- _本文_
--------

受取人の指定がない場合は、相続人が協議して決定します。
死亡退職金について、詳しくは「死亡退職金に相続税はいくらかかる?非課税枠や受取人の違いも解説」をご覧ください。

弔慰金は、会社の規定により支給されるもので、相続税の対象となる場合があります。死亡退職金と弔慰金は、税法上の取り扱いが異なるため、勤務先に詳細を確認する必要があります。
弔慰金について、詳しくは「弔慰金の読み方は「ちょういきん」│非課税の範囲や限度額を解説」をご覧ください。
5-3.企業年金等の受給手続き
配偶者が死亡した場合の企業年金受取手続きは、まず加入していた企業年金基金や元勤務先の年金担当窓口に連絡することから始まります。企業や基金によって手続きが異なるため、その後の流れや必要書類などの案内を受けましょう。

--------

- _提供データ_
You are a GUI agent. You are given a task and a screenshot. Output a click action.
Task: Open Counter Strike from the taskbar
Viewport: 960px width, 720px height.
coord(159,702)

--------

- _やること_
本文について、次の問いに答えてください。
1. 受取人の指定がない場合、誰がどのように決めますか。
2. 死亡退職金と弔慰金について勤務先に詳細を確認する必要があるのは、なぜですか。
3. 配偶者が死亡した場合の企業年金の受取手続きは、まずどこに連絡することから始まりますか。

- _回答_
1. 相続人が協議して決めます。
2. 税法上の取り扱いが異なるためです。
3. 加入していた企業年金基金や元勤務先の年金担当窓口です。